A shell explodes on the surface of horizontal ground. Earth is scattered in all directions with varying velocities. Show that particles of earth with initial speed \(v\) landing a distance \(r\) from the centre of explosion will do so at times \(t\) given by \[ {\textstyle \frac{1}{2}} g^2t^2=v^{2}\pm\surd(v^{4}-g^{2}r^{2}). \] Find an expression in terms of \(v\), \(r\) and \(g\) for the greatest height reached by such particles.

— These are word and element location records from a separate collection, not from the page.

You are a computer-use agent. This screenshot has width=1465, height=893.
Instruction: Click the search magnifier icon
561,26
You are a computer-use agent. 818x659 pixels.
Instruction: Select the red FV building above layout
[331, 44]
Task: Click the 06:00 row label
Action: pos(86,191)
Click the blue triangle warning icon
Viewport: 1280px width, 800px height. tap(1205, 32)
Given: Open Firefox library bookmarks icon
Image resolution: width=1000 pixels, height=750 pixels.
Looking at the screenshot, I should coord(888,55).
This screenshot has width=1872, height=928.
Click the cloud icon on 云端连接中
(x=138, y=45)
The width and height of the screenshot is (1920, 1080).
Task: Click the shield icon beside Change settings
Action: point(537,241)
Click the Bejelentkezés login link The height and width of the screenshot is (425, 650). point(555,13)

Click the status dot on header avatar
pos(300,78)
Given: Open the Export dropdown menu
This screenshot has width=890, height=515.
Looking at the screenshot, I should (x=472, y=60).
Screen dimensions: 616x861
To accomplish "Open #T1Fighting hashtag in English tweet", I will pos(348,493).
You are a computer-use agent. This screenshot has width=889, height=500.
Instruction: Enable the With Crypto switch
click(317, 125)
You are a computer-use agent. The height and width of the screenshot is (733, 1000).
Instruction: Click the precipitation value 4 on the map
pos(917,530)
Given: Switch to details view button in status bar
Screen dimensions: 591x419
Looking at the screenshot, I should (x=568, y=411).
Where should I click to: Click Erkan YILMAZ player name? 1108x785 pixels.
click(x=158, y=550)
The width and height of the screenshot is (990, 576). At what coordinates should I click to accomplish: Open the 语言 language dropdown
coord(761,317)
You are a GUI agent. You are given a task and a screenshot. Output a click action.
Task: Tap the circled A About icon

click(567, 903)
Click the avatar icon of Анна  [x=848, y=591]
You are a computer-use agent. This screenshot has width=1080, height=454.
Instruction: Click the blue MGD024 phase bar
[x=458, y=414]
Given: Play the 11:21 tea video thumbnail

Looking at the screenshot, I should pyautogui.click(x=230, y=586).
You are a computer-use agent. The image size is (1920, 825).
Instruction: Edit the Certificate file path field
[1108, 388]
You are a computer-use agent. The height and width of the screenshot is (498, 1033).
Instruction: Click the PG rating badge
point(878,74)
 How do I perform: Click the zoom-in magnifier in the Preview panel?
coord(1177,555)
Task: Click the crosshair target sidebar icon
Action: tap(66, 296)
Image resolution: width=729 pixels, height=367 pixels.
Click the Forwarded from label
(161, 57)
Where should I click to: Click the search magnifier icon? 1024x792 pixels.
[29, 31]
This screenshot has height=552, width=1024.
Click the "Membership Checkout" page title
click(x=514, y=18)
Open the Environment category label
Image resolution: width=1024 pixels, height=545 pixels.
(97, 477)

A shot-putter projects a shot at an angle \(\theta\) above the horizontal, releasing it at height \(h\) above the level ground, with speed \(v\). Show that the distance \(R\) travelled horizontally by the shot from its point of release until it strikes the ground is given by \[ R=\frac{v^{2}}{2g}\sin2\theta\left(1+\sqrt{1+\frac{2hg}{v^{2}\sin^{2}\theta}}\right). \] The shot-putter's style is such that currently \(\theta=45^{\circ}\). Determine (with justification) whether a small decrease in \(\theta\) will increase \(R\). [Air resistance may be neglected.]
Solution: Notice that \(u_x = v \cos \theta, u_y = v \sin \theta\). We are interested in the time taken for the shot to hit the ground. \(-h = u_y t -\frac12 g t^2\) since our distance will be \(v \cos \theta \cdot t\). Solving this quadratic for \(t\) we obtain: \begin{align*} && 0 &= h + v \sin \theta \cdot t - \frac12 g \cdot t^2 \\ \Rightarrow && t_\pm &= \frac{-v \sin \theta \pm \sqrt{v^2 \sin^2 \theta+2hg}}{-g} \\ \Rightarrow && t_- &= \frac{v \sin \theta+v\sin \theta \sqrt{1 + \frac{2hg}{v^2 \sin^2 \theta}}}{g} \\ \Rightarrow && v \cos \theta t_{-} &= \frac{v^2}{g} \cos \theta \sin \theta \left( 1 + \sqrt{1 + \frac{2hg}{v^2 \sin^2 \theta}} \right) \\ &&&= \frac{v^2}{2g} \sin 2 \theta \left( 1 + \sqrt{1 + \frac{2hg}{v^2 \sin^2 \theta}} \right) \end{align*} Differentiating \(R\) wrt to \(\theta\) at \(\frac{\pi}{4}\) we obtain: \begin{align*} \frac{\d R}{\d \theta} &= \frac{v^2}{2g} \left (2 \cos 2 \theta + 2 \cos 2 \theta \sqrt{1 + \frac{2hg}{v^2 \sin^2 \theta}} + \sin 2\theta \left ( 1 + \frac{2hg}{v^2 \sin^2 \theta}\right)^{-\frac12} \frac12 \frac{2hg} {v^2}(-2) \frac{\cos \theta}{\sin^3 \theta}\right) \\ \frac{\d R}{\d \theta} \biggr \rvert_{\theta = \frac{\pi}{4}} &=\frac{v^2}{2g}\left(0+0- 4\left ( 1 + \frac{4hg}{v^2 }\right)^{-\frac12} \frac{hg} {v^2} \right) \\ &< 0 \end{align*} Therefore, since \(R\) is locally decreasing in \(\theta\) he should reduce his angle of projection slightly.